Llegando al final de la lectura giro la cabeza para mirar al público y me entusiasma encontrarme con su nerviosismo y sus gestos de incomodidad: un espectador se tapa la cara con la mano, pero abre los dedos para poder seguir observando secretamente como por la cerradura de una puerta. Otro se acomoda, inquieto, su barbijo de plástico celeste. Otro mira hacia los costados y cuenta la cantidad de luces que hay en la sala. Risas cerradas en el público del FIND al reconocer que la obra espeja muchos de sus procedimientos cotidianos. Les integrantes del grupo DRAGÓN usan a unos peluches de colores para la demostración de la performance soñada: ya ni siquiera son sus propios cuerpos las entidades que traccionan la representación. Antes de que las luces se apaguen, elles mismes caen en la cuenta de que sus vidas, sus obra y el mundo en general son una farsa. Fueron los creadores de una gran mentira y su entorno se encargó de aprobar, aplaudir y legitimarlo todo. El conjunto de cosas que los rodea es meramente una ilusión; ya no saben de qué hablar ni para qué hacer lo que hacen. Podrían estar en una galería de arte en San Pablo, en esta prestigiosa sala de teatro alemán, en la Bienal de Performance de Venecia o en el Santiago a Mil, da lo mismo. Nada es real adentro de estos sitios. Pero afuera hay una guerra, dice uno de los personajes. Afuera hay estado de sitio, afuera camiones esparcen gases lacrimógenos, afuera vallas antidisturbios y policías dispuestos a cualquier cosa. Afuera hay una guerra, adentro todo es fake.

▸ **CONSIGNAS**
• A. Responde según el extracto sobre la obra del grupo DRAGÓN:
(i) ¿Qué usa el grupo DRAGÓN para la demostración de la performance soñada?
(ii) ¿De qué material y color es el barbijo que se acomoda un espectador?
(iii) ¿Qué esparcen los camiones afuera?
• B. Traduce al inglés esta oración del extracto sobre la obra del grupo DRAGÓN: "Afuera hay una guerra, adentro todo es fake."
• C. Prosigue el extracto sobre la obra del grupo DRAGÓN a partir de su última oración.
Las líneas no tienen relación con el extracto.

▸ **SECCIÓN DE DATOS**
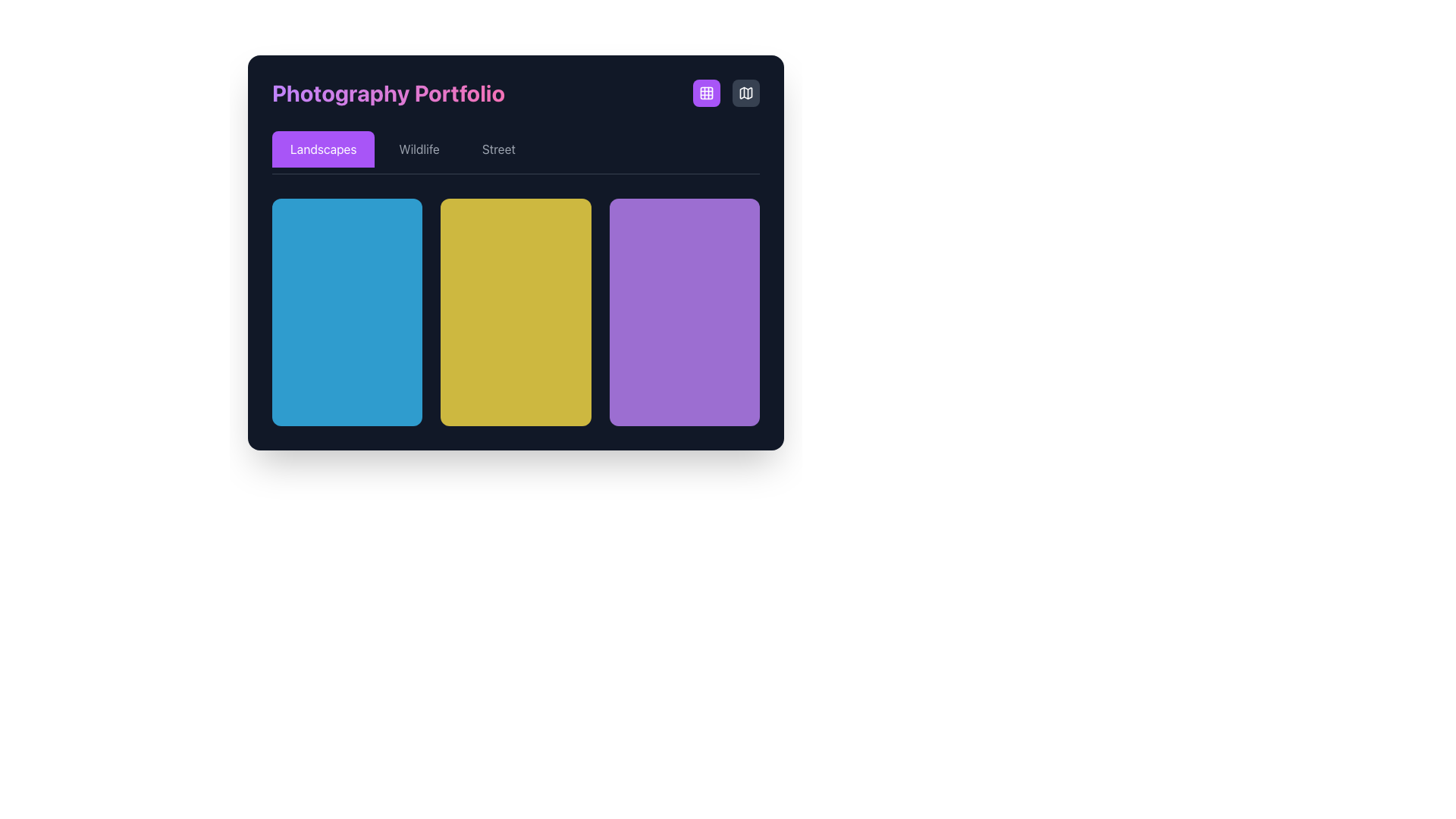 Image resolution: width=1456 pixels, height=819 pixels. I want to click on on the leftmost image card in the first column of a three-column grid layout, so click(347, 312).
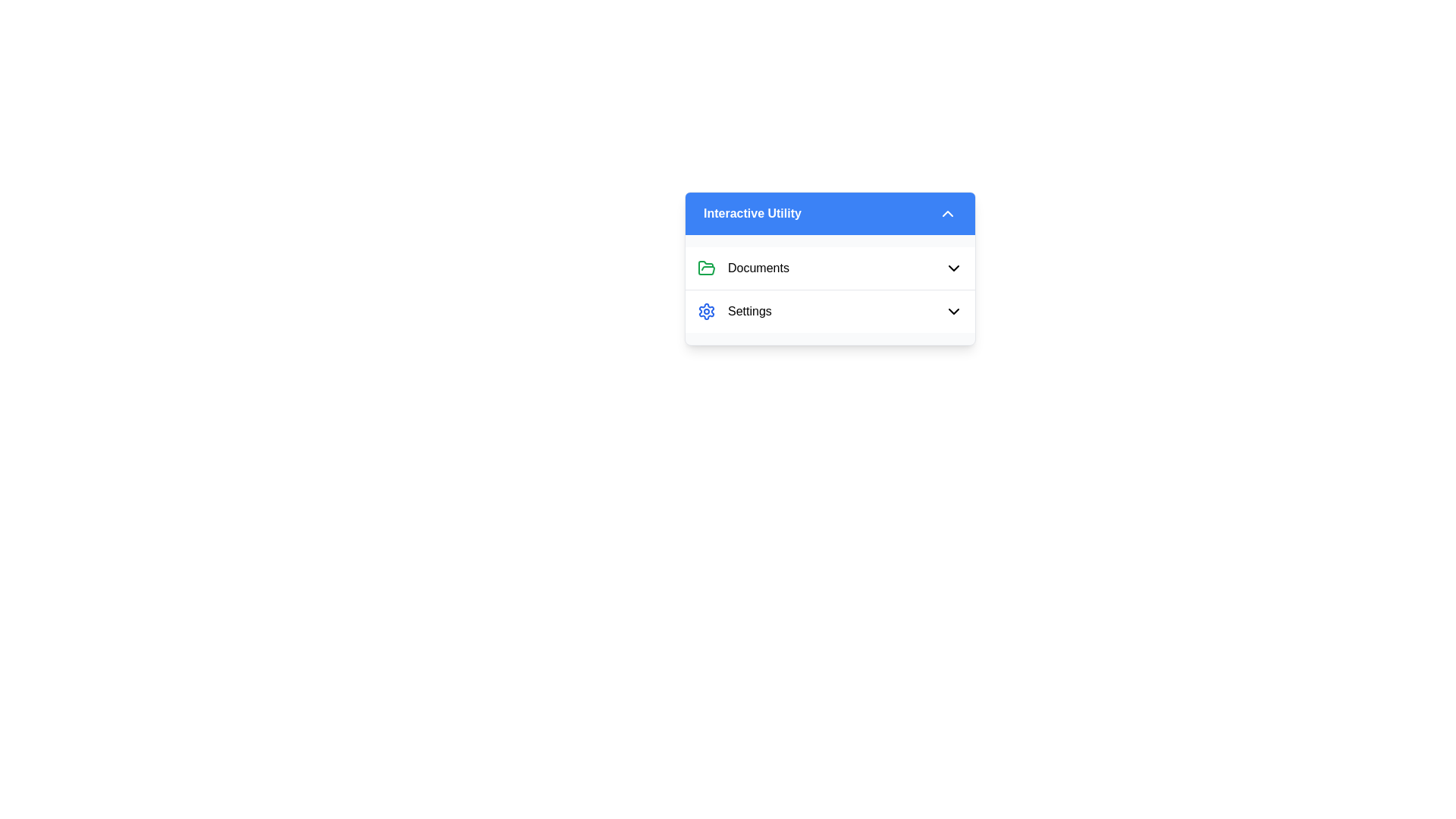  I want to click on the downward-pointing chevron icon, so click(952, 311).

▸ **RESPUESTAS**
• A.
(i) Unos peluches de colores.
(ii) De plástico celeste.
(iii) Gases lacrimógenos.

• B. Outside there is a war, inside everything is fake.

• C.
Esta líneas del guion de DRAGÓN, en las que les personajes se refieren evidentemente al afuera como todo lo que no es posible hacer ficción, tiene un vínculo directo con Neva, otra obra de Calderón estrenada en el 2006. Allí, en el monólogo final, uno de los personajes enuncia un texto muy similar: “¿Quieren hacer algo que sea de verdad? Salgan a la calle y vean la fuerza simple de la violencia política, el fin del régimen. Es tan lindo matar a un soldado y reventar a un ministro con una bomba, sale olor a justicia. Los demás actores no van a llegar, los mataron. Detesto tus gestos ensayados tus lágrimas negras, tu risa de gorila, tus pausas de merengue. Gallinero, basurero de ideas muertas. Va a haber una revolución y los que quedemos vivos vamos a ser libres. Vamos a tomar, vamos a ganar guerras, vamos a cantar en los funerales. Pero Olga, Aleko, no me hablen de amor, háblenme de hambre.”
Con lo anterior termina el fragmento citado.